Grindr hacker escapes charges
A young Sydneysider who hacked a popular gay social networking app may escape prosecution as no complaint has been filed with NSW Police.
The smartphone app Grindr, which had about 100,000 Australian users as of August last year and more than a million users worldwide, was the target of a hacker who potentially exposed who people were friends with and intimate chats and private photos destined for them using an exploit that allowed the hacker to impersonate users' accounts.
Under the Commonwealth Criminal Code Act 1995 anyone with "unauthorised access to, or modification of, restricted data which occurs via a carriage service, including the internet and mobile phones" could face a maximum penalty of two years' jail, with anyone above the age of 14 liable for prosecution.
The hacker is understood to have been under 18 at the time they hacked Grindr.
Similar legislation also applies in states and territories, a spokeswoman for the federal Attorney General's department said.
But the NSW Police's cybercrime squad had not received any complaints about the hack, a State Crime Command spokeswoman said.
If a complaint was made, the cybercrime squad would investigate to see if any laws had been broken, the spokeswoman added.
A spokeswoman for the Australian Federal Police said such cases involving individuals and small businesses were usually investigated by state or territory police.
A Grindr spokesman told Fairfax Media the company had taken "legal and technological actions" against a website created by the hacker that exploited the flaws in the Grindr app, adding that the site "primarily impacted a very small percentage of our total Australian Grindr users and it remains shut down".
"Contrary to some unfounded speculation, we have no indication that any large number of photos were intercepted - in fact, we have received no specific user reports of interceptions," the spokesman said in a statement, adding that users of Blendr, the straight version of the app, "were not affected".
But one of the Sydney users of the Grindr app, who asked to remain anonymous, said his profile was altered twice, with his name changed to obscene words.
His profile was also linked to a "shock site", a website that tries to offend its viewers.

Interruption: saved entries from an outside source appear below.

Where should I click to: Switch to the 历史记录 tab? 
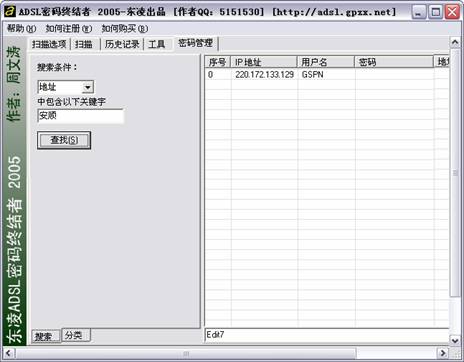coord(122,44)
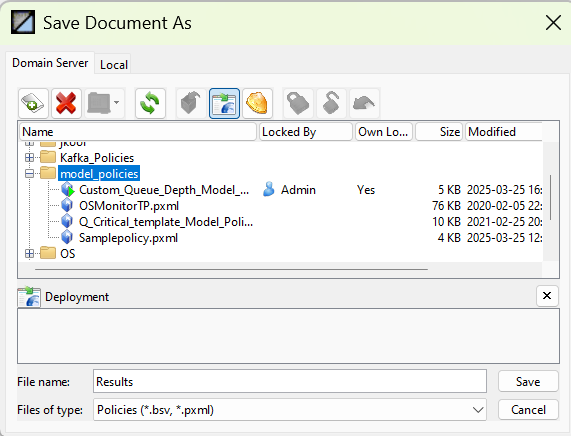The width and height of the screenshot is (571, 436).
Task: Click the closed padlock lock icon
Action: click(298, 103)
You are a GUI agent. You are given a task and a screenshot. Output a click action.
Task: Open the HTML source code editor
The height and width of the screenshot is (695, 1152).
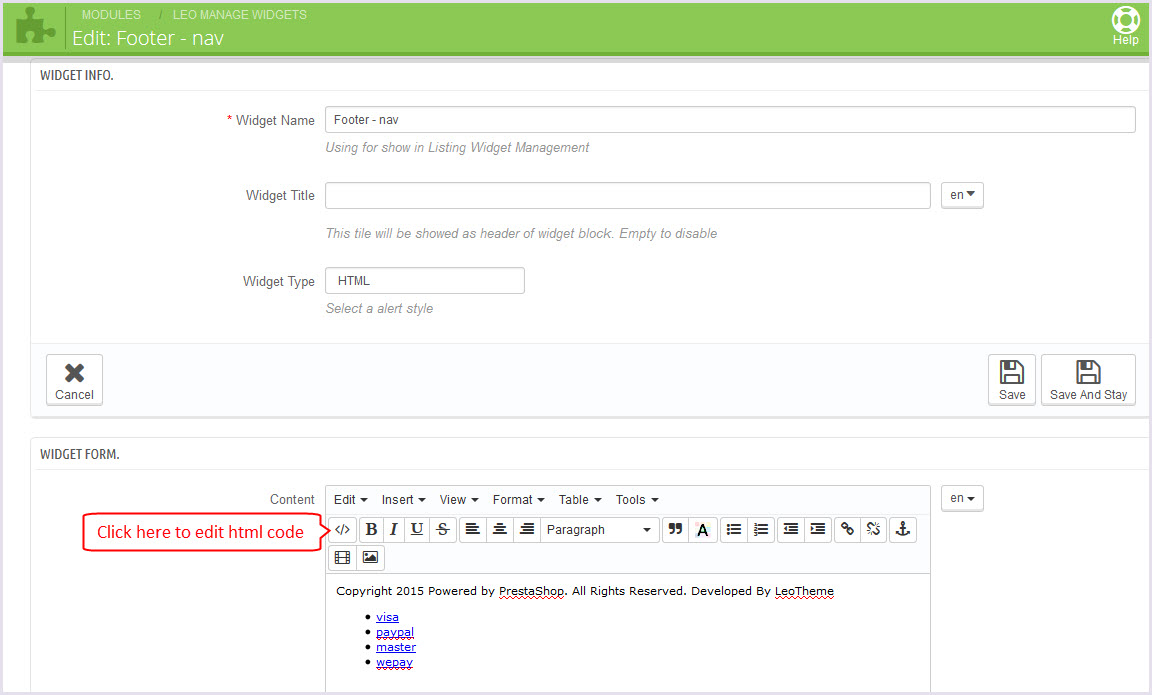click(x=343, y=530)
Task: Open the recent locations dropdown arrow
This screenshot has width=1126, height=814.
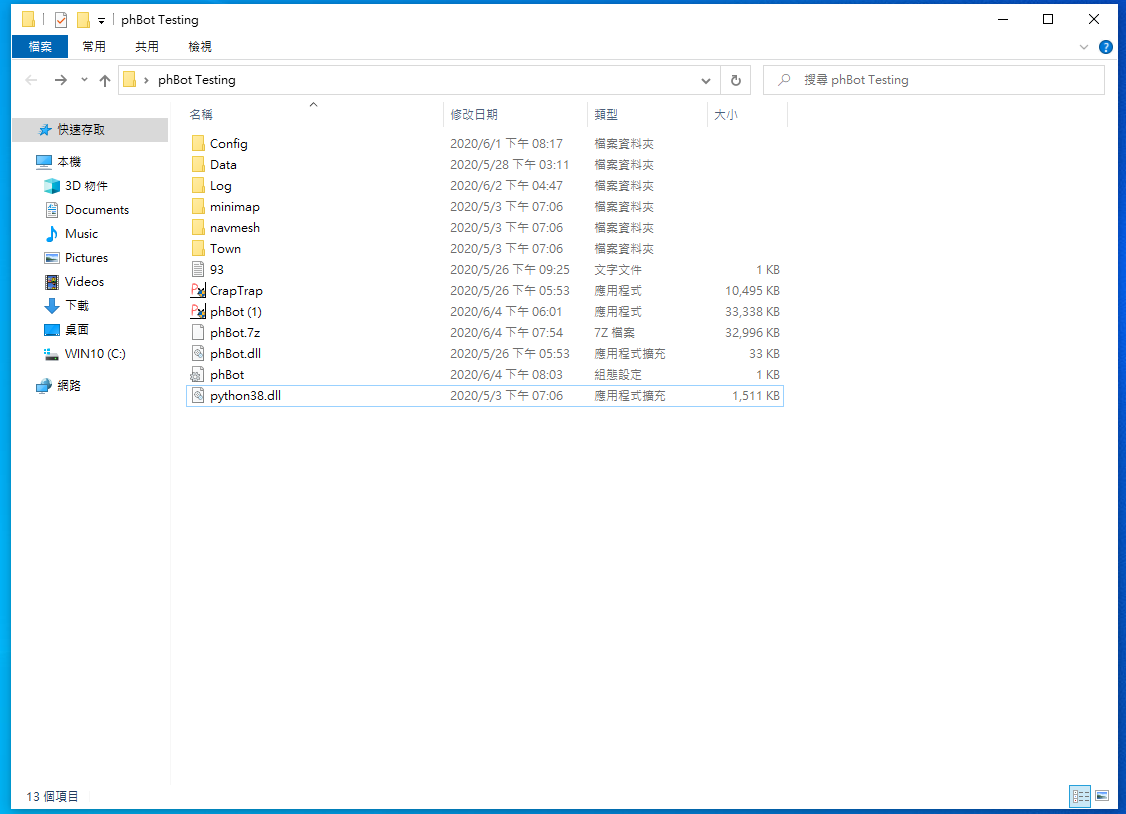Action: (x=84, y=80)
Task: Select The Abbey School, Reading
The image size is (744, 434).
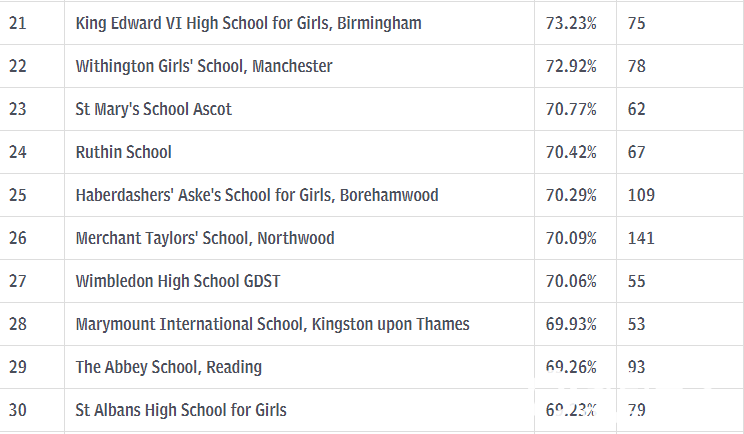Action: [168, 367]
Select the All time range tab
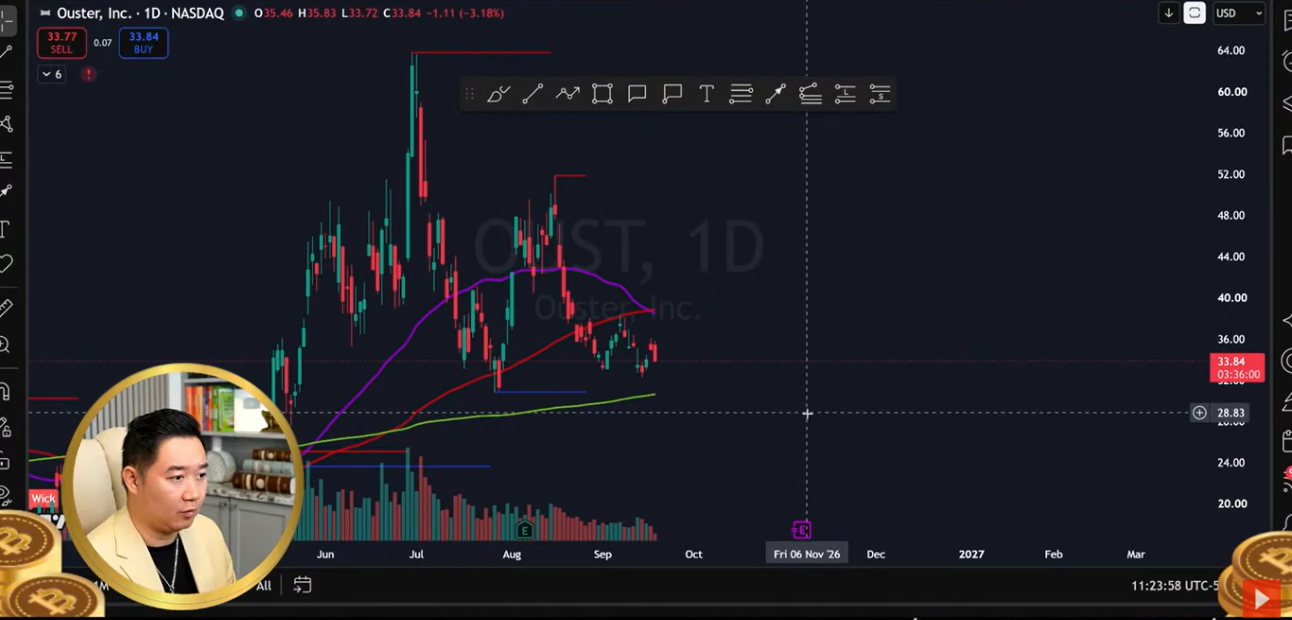The image size is (1292, 620). (x=263, y=586)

The user said he informed Grindr about the hack - which took place in July - through emails, but was only told to update his smartphone operating system and app.
"I didn't feel that the response was adequate or that they were taking it very seriously at all," the user said.
The Grindr spokesman said the company would notify its users of a compulsory security update of its apps that was due to be released "over the next few days".
"Our users can be assured that Grindr does not retain chat history, credit card information, or addresses - and no such information was ever compromised."